McMurtry_livreThe Last Picture Show doesn’t have a clear plot with a beginning, events and a conclusion. It only describes Sonny’s days, his growing awareness that life is not a Hollywood film. He doesn’t have a clear future. College is out of the equation, no exciting job is waiting for him. He doesn’t intend to leave Thalia; he lacks confidence in himself, encouragement to be ambitious for himself and to expect more from life. He doesn’t have an adult role model to push him forward. He’s an intelligent kid but he’s drifting away, he lets the flow bring him wherever it goes. I couldn’t help but think that he was a young plant lacking the right fertilizer that good parenting can bring. The adults around him aren’t great role models, especially the coach at school. Sam the Lion keeps Sonny and Duanne on their toes and obliges them to behave because he doesn’t tolerate bad behaviour in his business. In a town like Thalia, you can’t afford to be banned from the billiard joint, there aren’t enough possible replacement places for enjoyment. Apart from that, the boys rely on themselves.

The town of Thalia is a character in itself with its colourful characters, its small town atmosphere. Thalia is oppressing; it’s small, isolated and doesn’t have a lot of employment opportunities. Some small town live thanks to an important factory settled on their territory. Not Thalia. Courtesy of small town world, everybody knows everything about everybody, gossips are the rule. But despite its small size, Thalia has its social barrier between people and although Duanne dates Jacy, the local high school beauty and celebrity, he doesn’t have the economic power to marry her. It’s also a decade where sex is a taboo and a hypocritical one in a don’t-ask-don’t-tell kind of way, even if Thalia is not an overly religious town. It could be, we’re in the Bible belt after all. Larry McMurtry wrote at the beginning of the book: The Last Picture Show is lovingly dedicated to my home town. He was born in 1936 in a small town in Texas and he was 30 when this novel was published, which means his memories from his adolescence were fresh in his mind. This dedication is important because it sets the tone of the book with the word lovingly. Thalia is the kind of town an adolescent could loathe. It’s narrow-minded, small and boring. But McMurtry’s vision of Thalia is full of affection. Even if he doesn’t hide the drawbacks of such a tiny remote town, he’s nonetheless tolerant and forgiving.

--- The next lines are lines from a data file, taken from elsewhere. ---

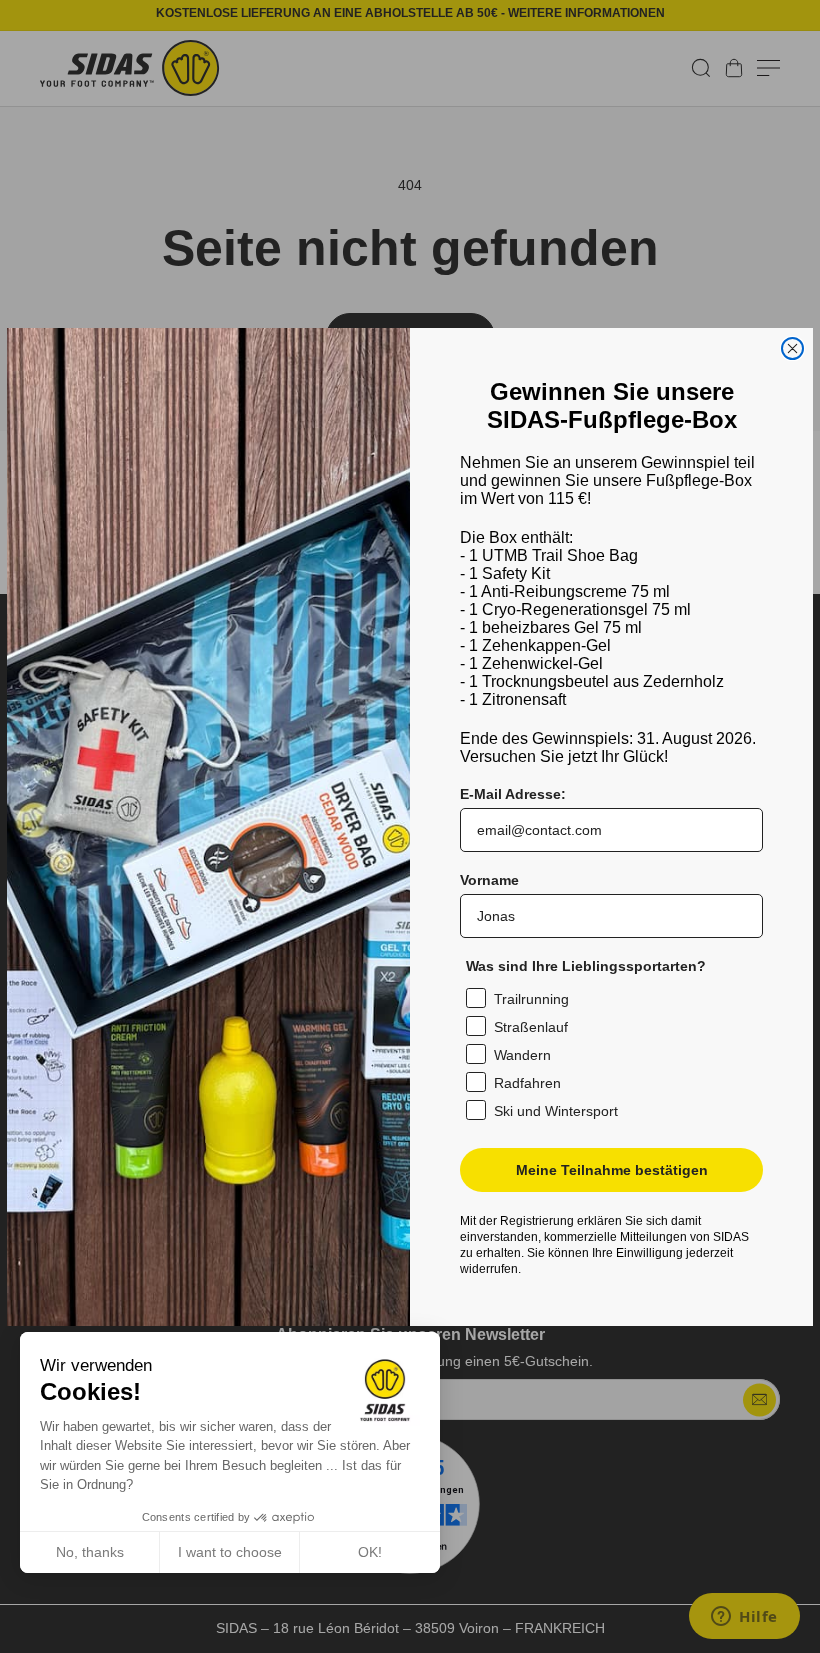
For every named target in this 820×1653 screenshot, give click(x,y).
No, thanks (90, 1552)
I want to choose (230, 1552)
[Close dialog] (792, 348)
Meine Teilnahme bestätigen (612, 1170)
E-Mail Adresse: (513, 794)
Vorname (489, 880)
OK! (370, 1552)
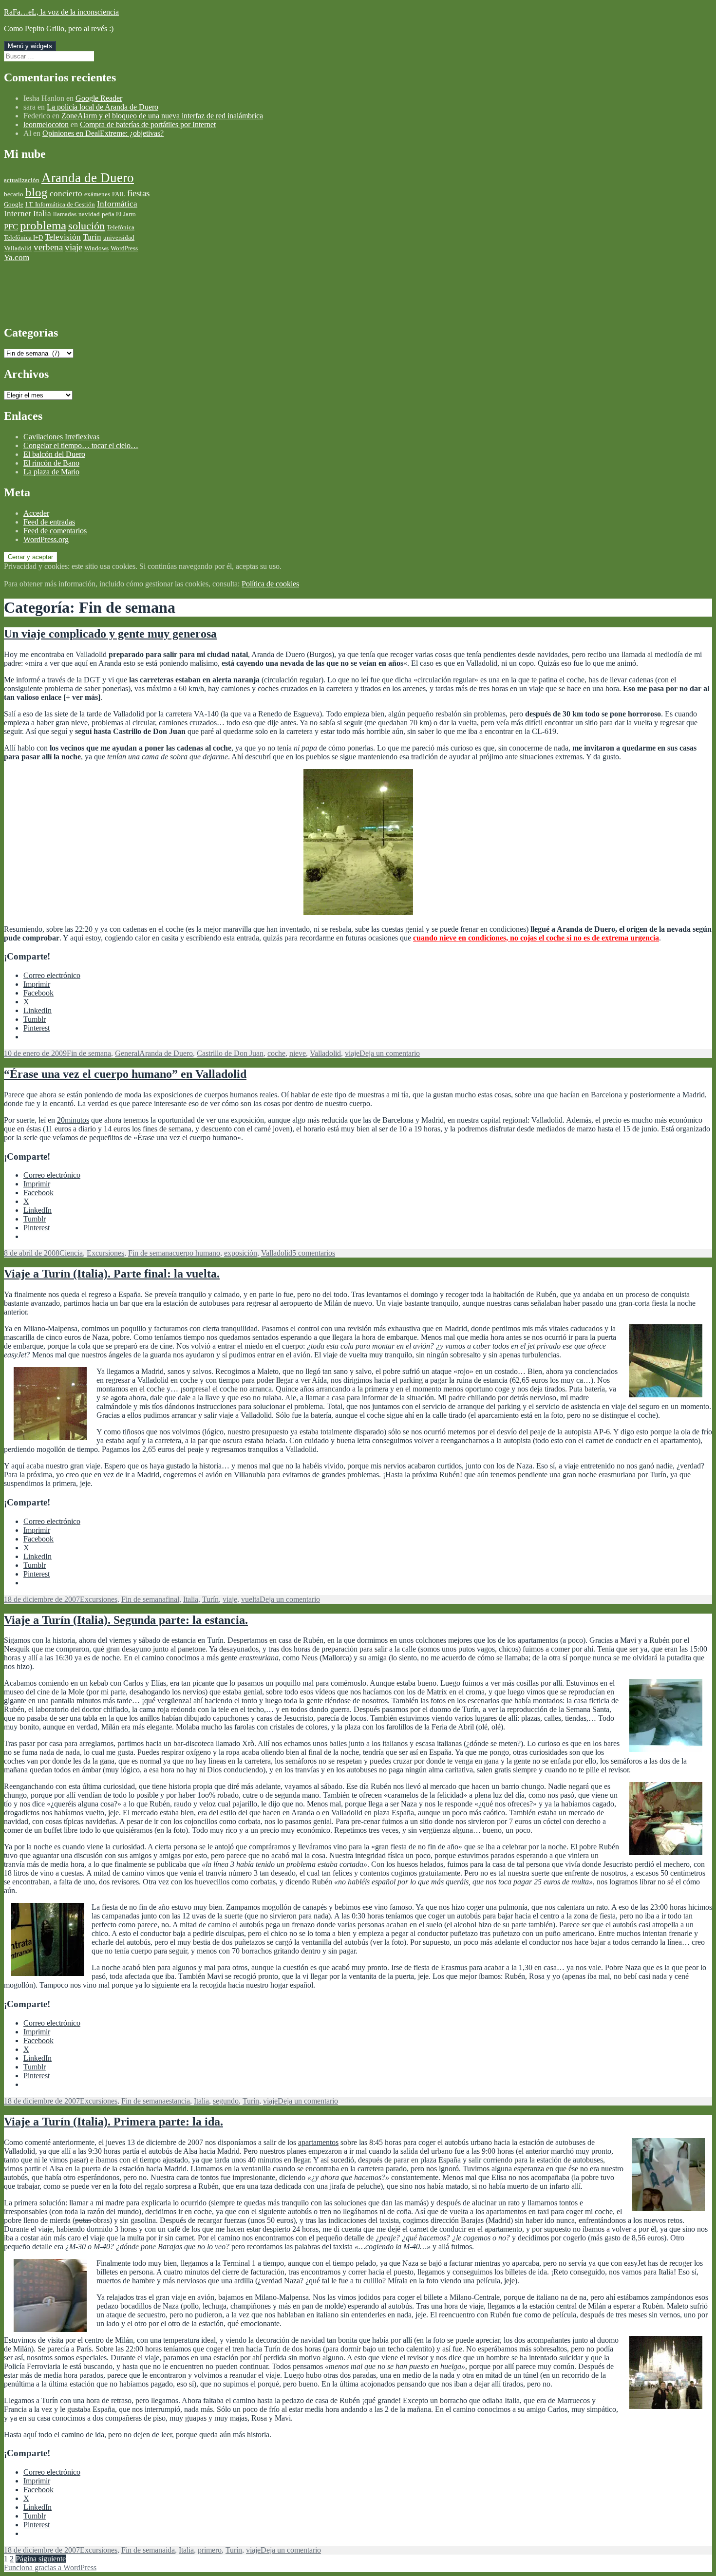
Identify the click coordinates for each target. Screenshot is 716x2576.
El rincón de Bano (51, 463)
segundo (226, 2101)
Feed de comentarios (55, 530)
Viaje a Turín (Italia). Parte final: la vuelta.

I love cities and the anonymity they provide. I’m not fond of crowds but I like that they mean that people mind their own business and don’t notice if you change your car, your hair colour or of boyfriend. The Thalias of the world make me want to run to the other side of the country and I felt sorry for Sonny to be trapped in that kind of place. I wanted him to bolt and start afresh in the nearest city.

The Last Picture Show is a lovely book, a bit sad sometimes. It’s depicts well adolescence in small towns but shows that wherever you are, teenage angst is surprisingly alike. That comes with being human.